# Forum Argomenti di discussione Manovre fiscali, legge stabilità e Finanziarie  Elenchi Clienti E Fornitori

## iva

Buongiorno a tutti
continuo a cercre notizie riguardo la proproga dell'invio degli elenchi clienti e fornitori (originariamente con scadenza 29/04/2007). Malgrado ciò più di un collega mi ha detto che la proroga c'è stata.
Qualcuno sa indicarmi una fonte che lo dia per certo?

----------


## danilo sciuto

Proprio in questo stesso forum se ne è parlato a iosa !! http://forum.commercialistatelematic...hp?t=23&page=7    

> Buongiorno a tutti
> continuo a cercre notizie riguardo la proproga dell'invio degli elenchi clienti e fornitori (originariamente con scadenza 29/04/2007). Malgrado ciò più di un collega mi ha detto che la proroga c'è stata.
> Qualcuno sa indicarmi una fonte che lo dia per certo?

----------


## iva

Ah ecco...
non a caso è la prima che entro nel forum... :Embarrassment:

----------


## Marco3

1. non mi sembra che a tutt'oggi una data CERTA di spostamento del termine di presentazione dell'elenco CLI/FOR.

Istruzioni:
A. Secondo il brano, qual era la scadenza originaria per l'invio degli elenchi clienti e fornitori?
B. Trascrivi per favore il passo del brano che comincia con le parole "non a caso è" e si chiude dopo le parole "presentazione dell'elenco CLI/FOR.".
Per rispondere non servono i dati.

Dati estratti:
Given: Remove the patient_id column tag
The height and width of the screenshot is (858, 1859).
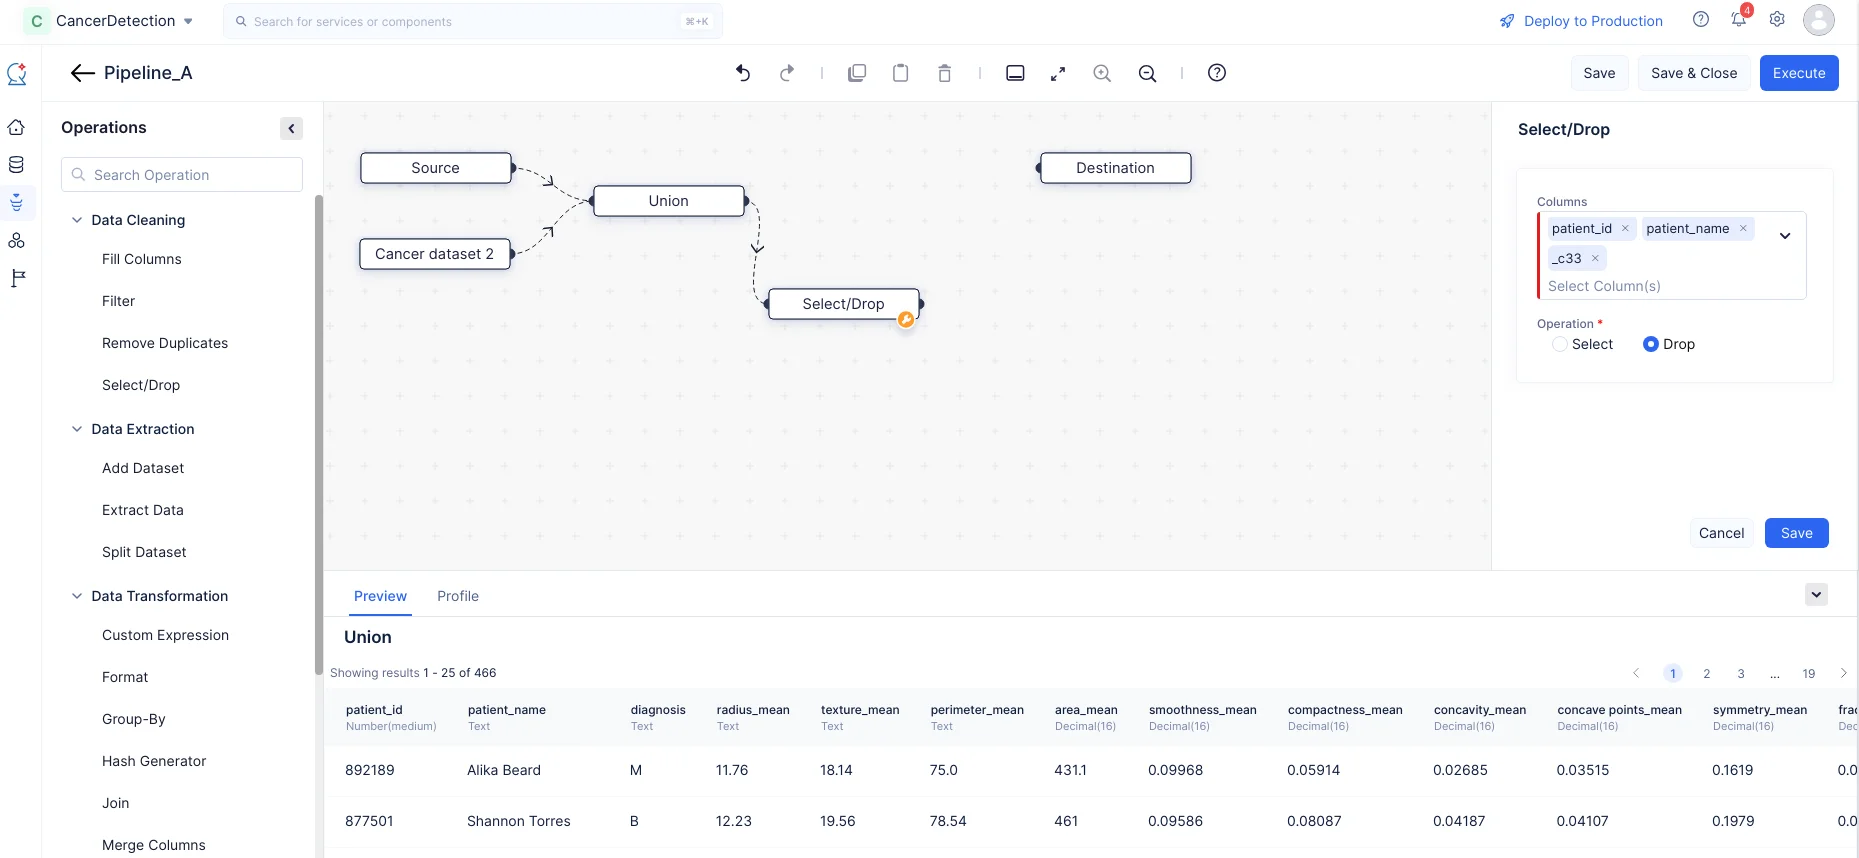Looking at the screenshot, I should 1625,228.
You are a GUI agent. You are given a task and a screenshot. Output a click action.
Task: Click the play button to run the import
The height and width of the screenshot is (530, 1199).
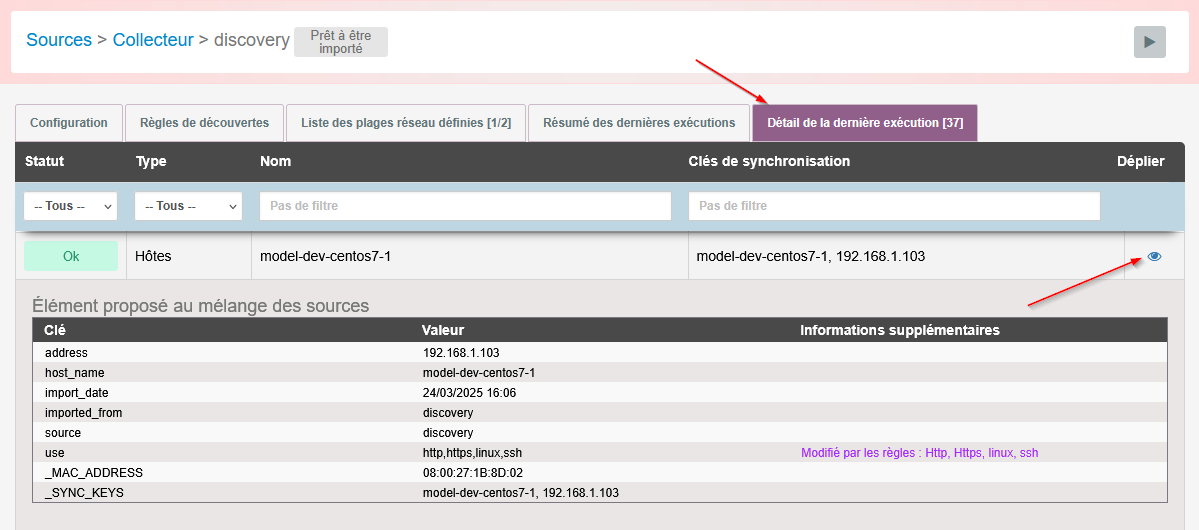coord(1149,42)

---

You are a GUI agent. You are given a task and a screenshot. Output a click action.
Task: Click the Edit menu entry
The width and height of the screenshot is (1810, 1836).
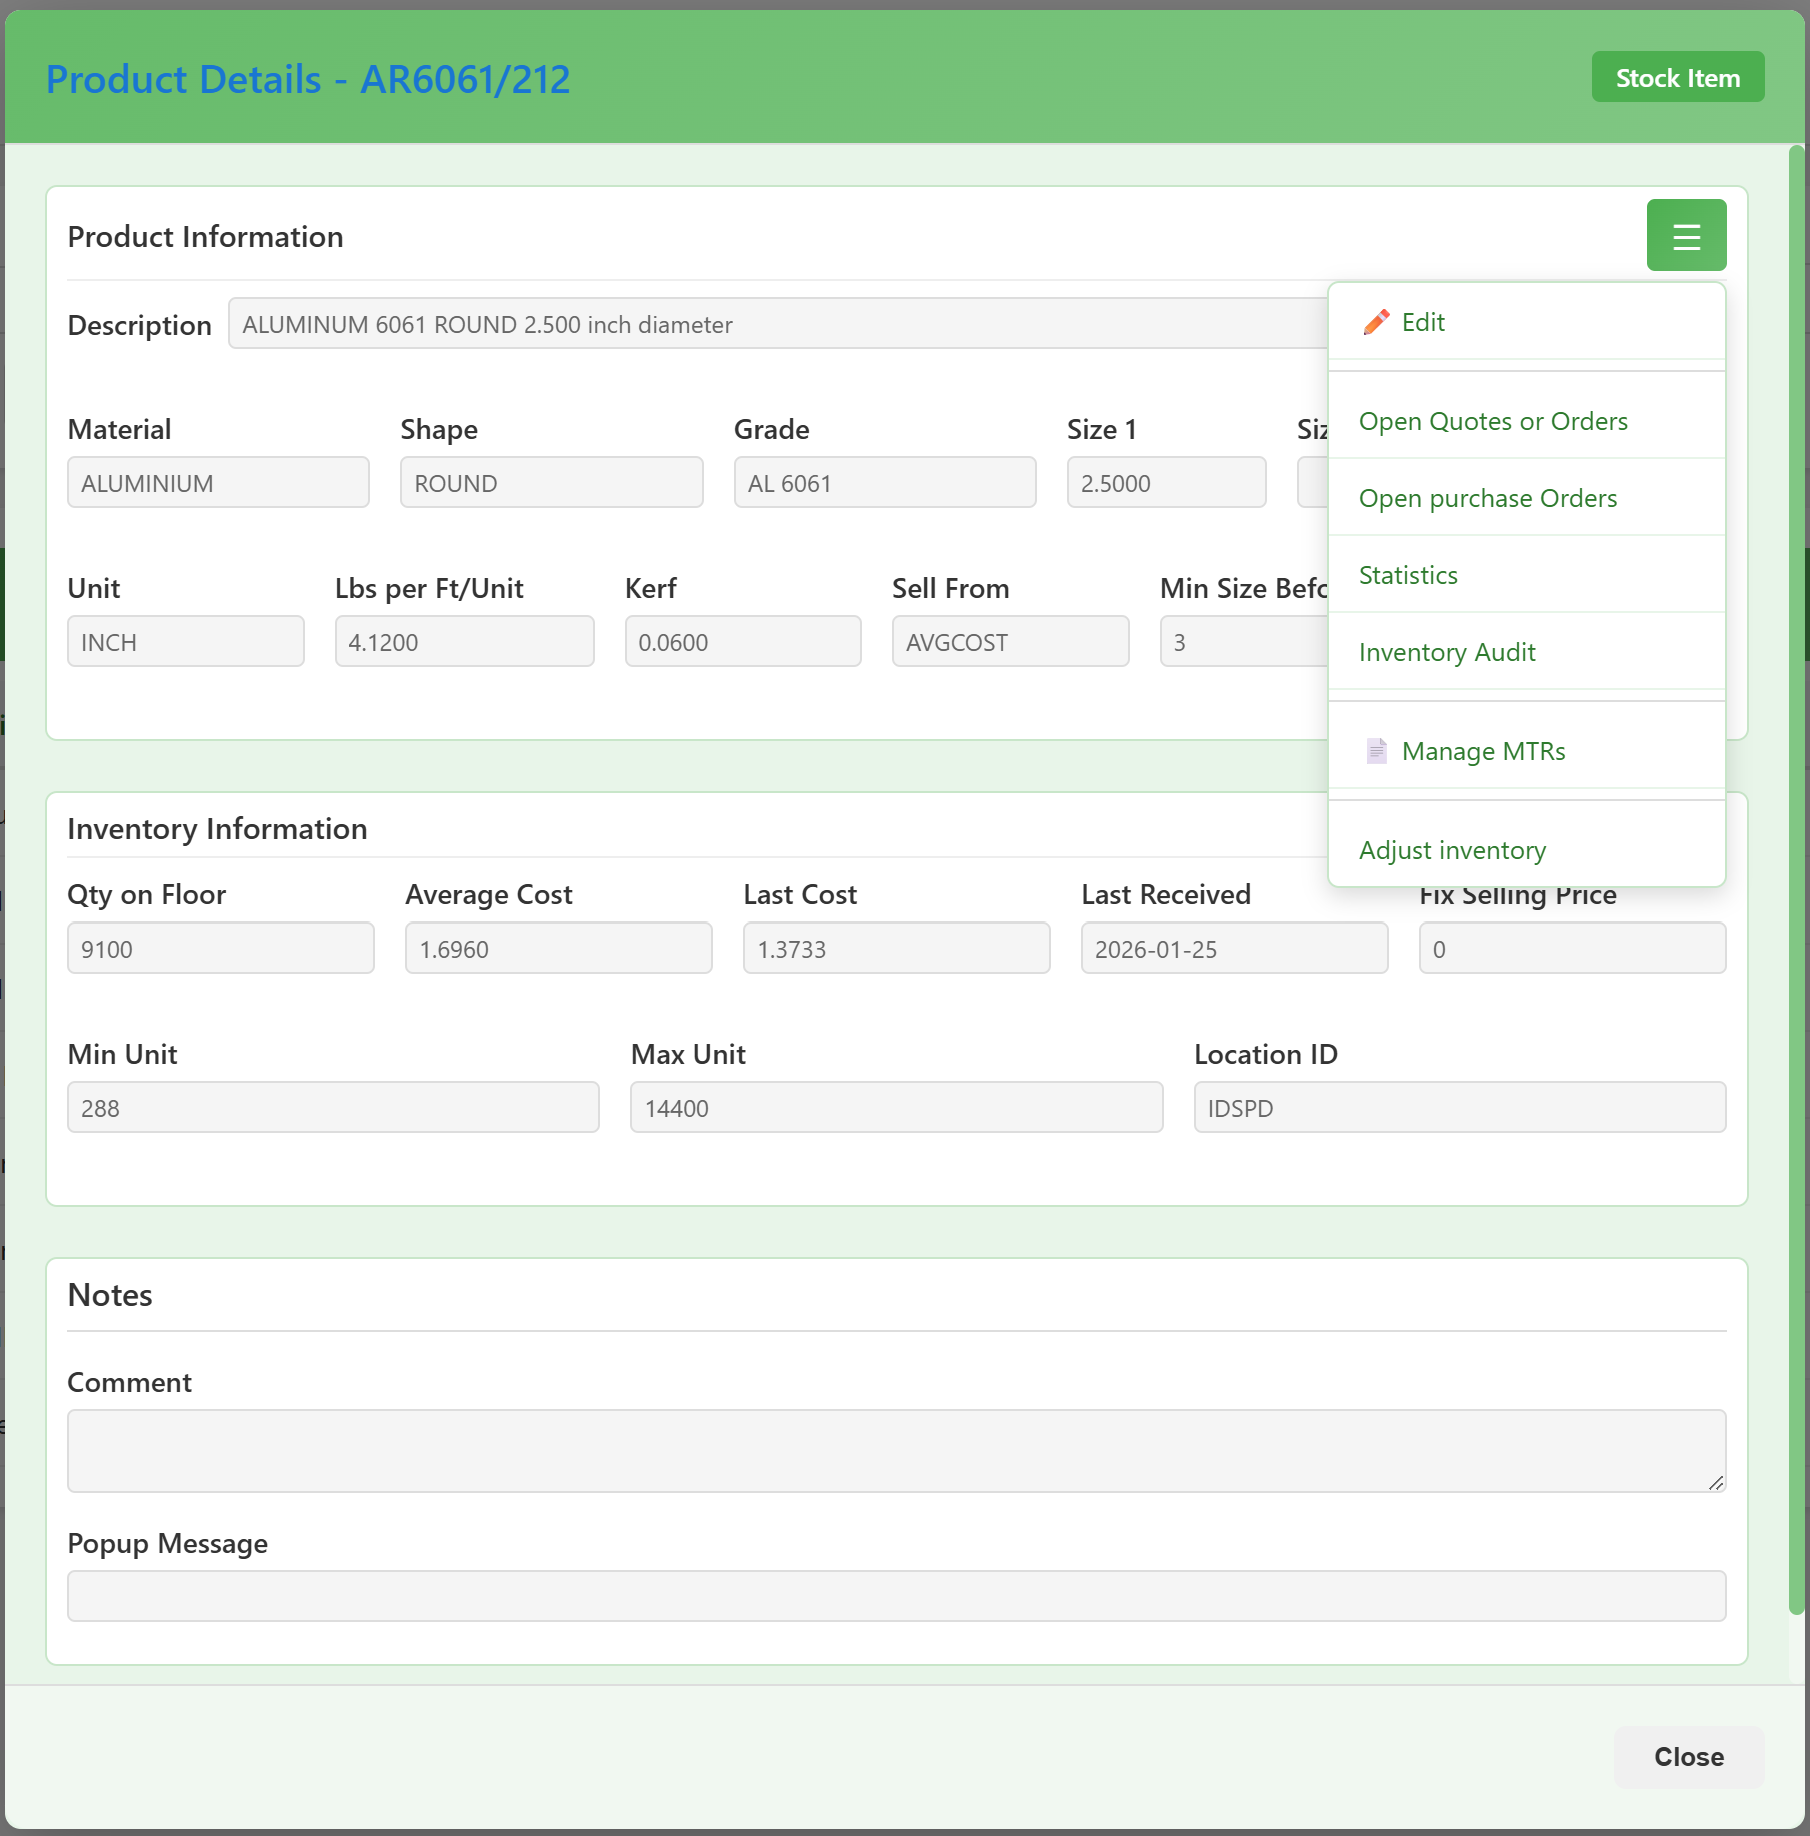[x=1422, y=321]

Soluzioni in ordine:
A. Il 29/04/2007.

B.
non a caso è la prima che entro nel forum... :Embarrassment:

----------


## Marco3

1. non mi sembra che a tutt'oggi una data CERTA di spostamento del termine di presentazione dell'elenco CLI/FOR.